Judge grants temporary custody to Nancy Cooper's family
Posted October 22, 2008
Cary, N.C. — The two young daughters of Nancy and Brad Cooper will remain in the temporary custody of their slain mother's family in Canada, a Wake County judge ruled Wednesday.
“This is a very good day for Nancy, her children, and our entire family," Nancy Cooper's father, Garry Rentz, said in a statement.
"We are extremely grateful to Judge (Debra) Sasser for her careful and thorough attention to our case. We could not have asked for a more fair or deliberate process and are confident that she acted in the best interest of not just our grandchildren but all children who may be in a similar circumstance."
Attempts to reach Brad Cooper were unsuccessful, but his attorney, Seth Blum, said his client was upset about the ruling and that he wants his children back.
"He's extremely disappointed. He misses his daughters. He would like to have them back in his arms," Blum said.
The details of the custody arrangement were not immediately clear Wednesday evening. Sasser's order, which is expected to outline them, should be filed within the next two weeks.
"We are thankful that Bella and Katie will remain in Canada with their mother's family," Alice Stubbs, an attorney for Nancy Cooper's family, said in a statement. "They are in a safe and nurturing environment. It is not appropriate for us to release further details until the court order is signed by Judge Sasser."
Wednesday's ruling comes more than three months after Nancy Cooper, 34, was found dead in an undeveloped subdivision about three miles from her Cary home. An autopsy determined she likely had been strangled.
Two days later, Rentz, his wife, Donna Rentz, and their daughter, Krista Lister, filed for temporary custody of the girls, saying Brad Cooper is an unfit father who is mentally unstable and was emotionally abusive to and financially controlling of his wife in the months prior to her death.

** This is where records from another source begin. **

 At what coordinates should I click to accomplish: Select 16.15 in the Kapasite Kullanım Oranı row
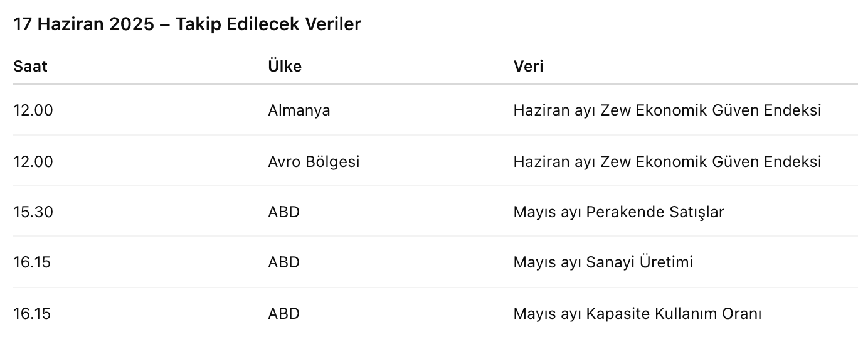(x=32, y=313)
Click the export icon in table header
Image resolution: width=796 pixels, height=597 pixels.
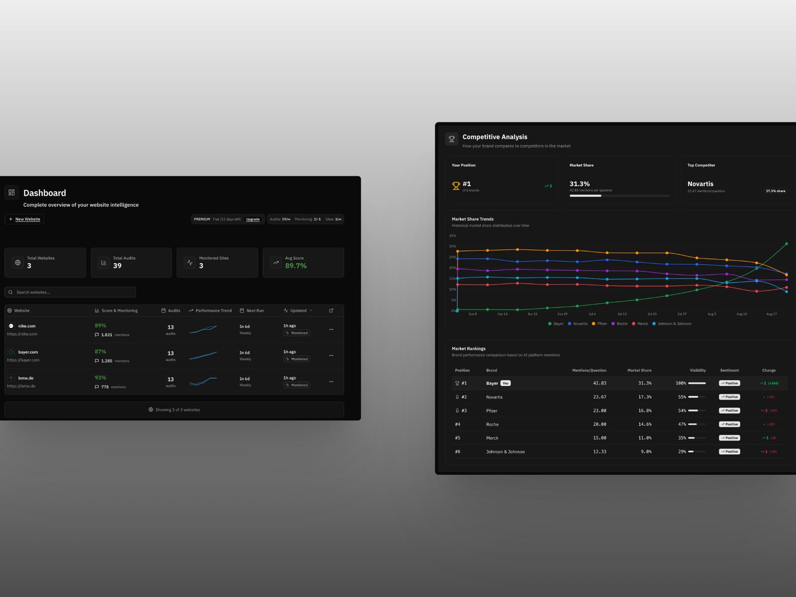point(331,310)

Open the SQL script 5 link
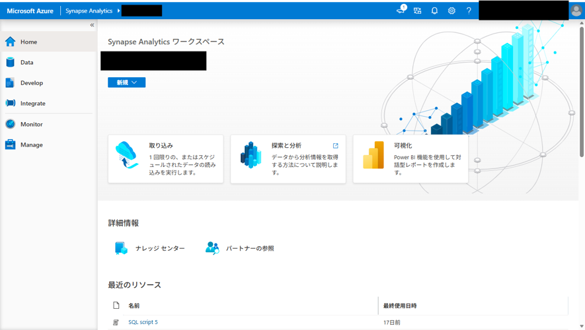pyautogui.click(x=143, y=322)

Police have made no arrests and have not named any suspects in the slaying, but Nancy Cooper's family testified during last Thursday's hearing that they believe Brad Cooper was involved.

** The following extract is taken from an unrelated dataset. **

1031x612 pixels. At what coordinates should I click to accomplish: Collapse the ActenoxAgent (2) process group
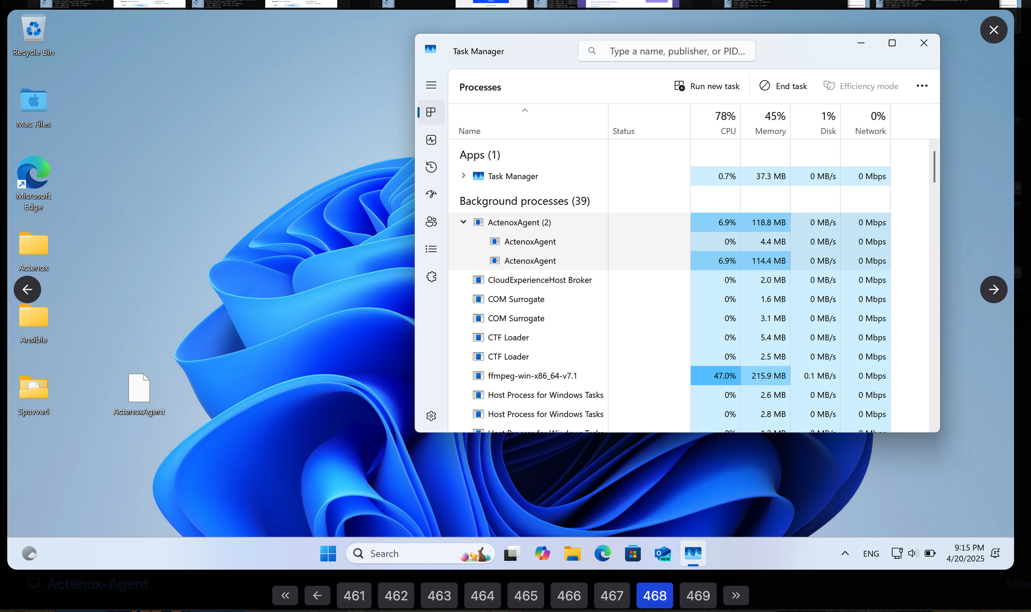point(463,222)

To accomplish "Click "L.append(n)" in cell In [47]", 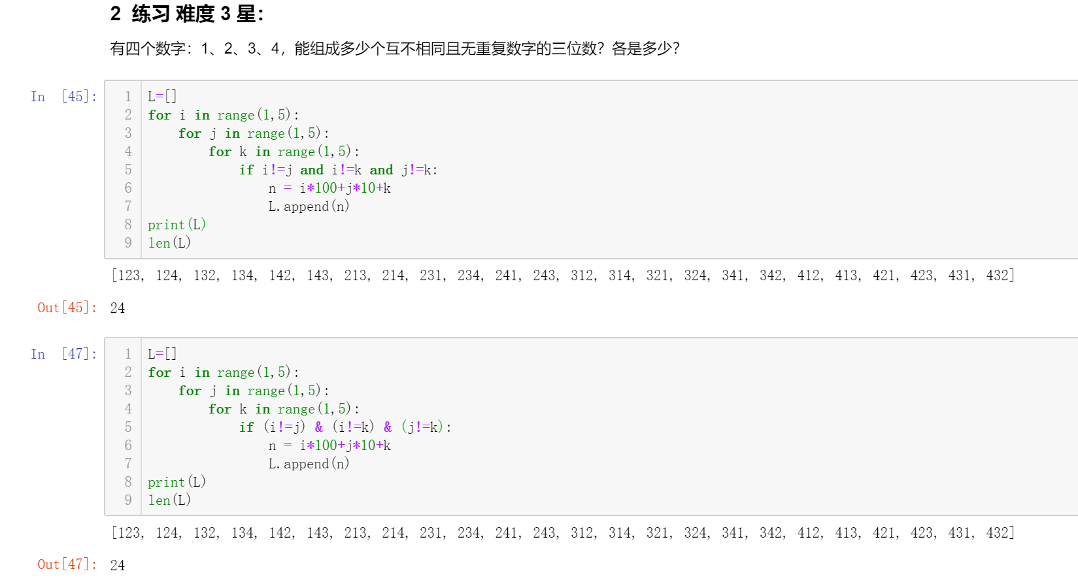I will pyautogui.click(x=309, y=464).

Blum said it is unusual in North Carolina for a father to lose custody of biological children and that he believes the case hinges on the murder allegations.

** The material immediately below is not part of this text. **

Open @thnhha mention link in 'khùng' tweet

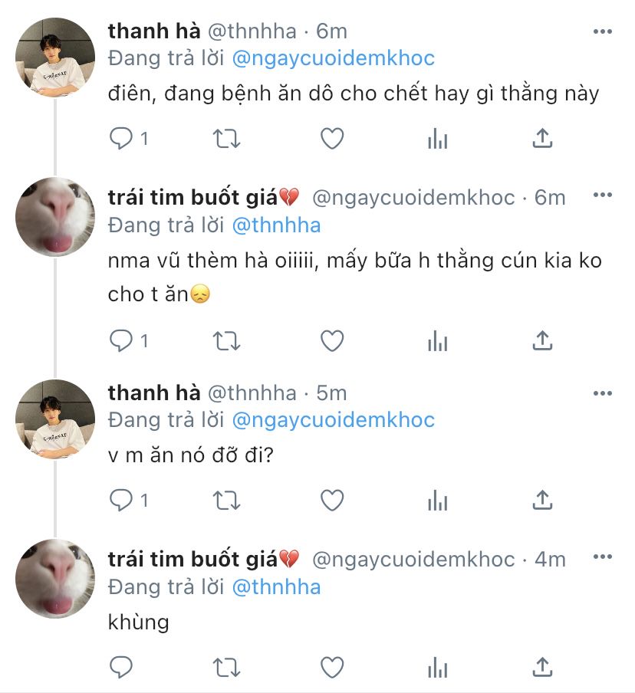(x=276, y=587)
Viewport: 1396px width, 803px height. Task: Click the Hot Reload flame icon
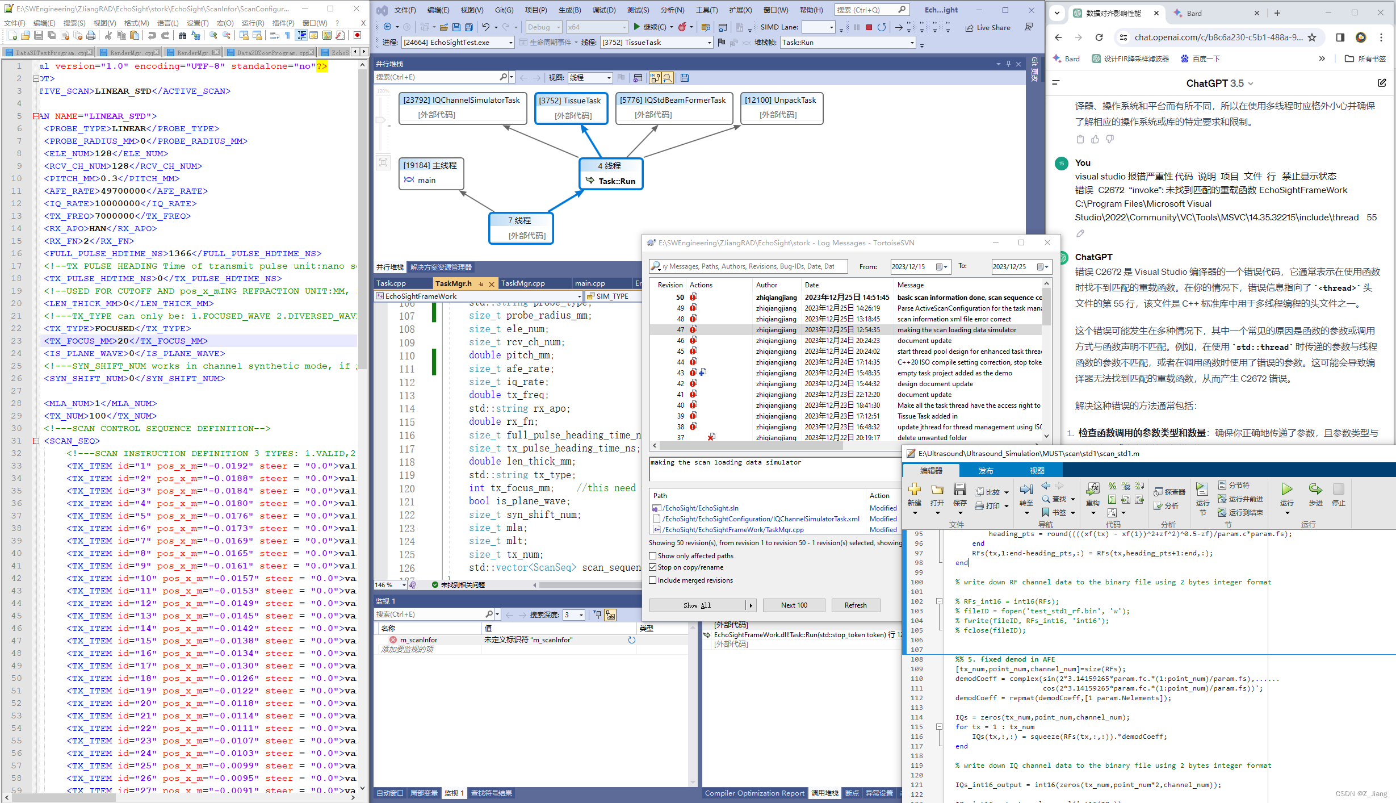pyautogui.click(x=682, y=27)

"Brad has been put in a position where he's required to prove his innocence, which is a very difficult thing to do, given we don't have the police file, and we don't know the details of the investigation up until this point," Blum said.
Earlier this month, Brad Cooper's attorneys subpoenaed investigators to turn over all evidence in the case after an affidavit by the lead investigator George Daniels, who said statements their client made in a videotaped deposition were inconsistent with police interviews.
They argued they needed the information to explore why Daniels made that claim. But Sasser quashed the subpoena, saying it is inappropriate to turn over such materials until someone is charged.
Brad Cooper has said his wife went jogging at about 7 a.m. July 12 and never returned. A friend reported her missing when she failed to show for an appointment.
Police have declined to talk about the murder case but have said in recent weeks that the investigation "continues to be going very well."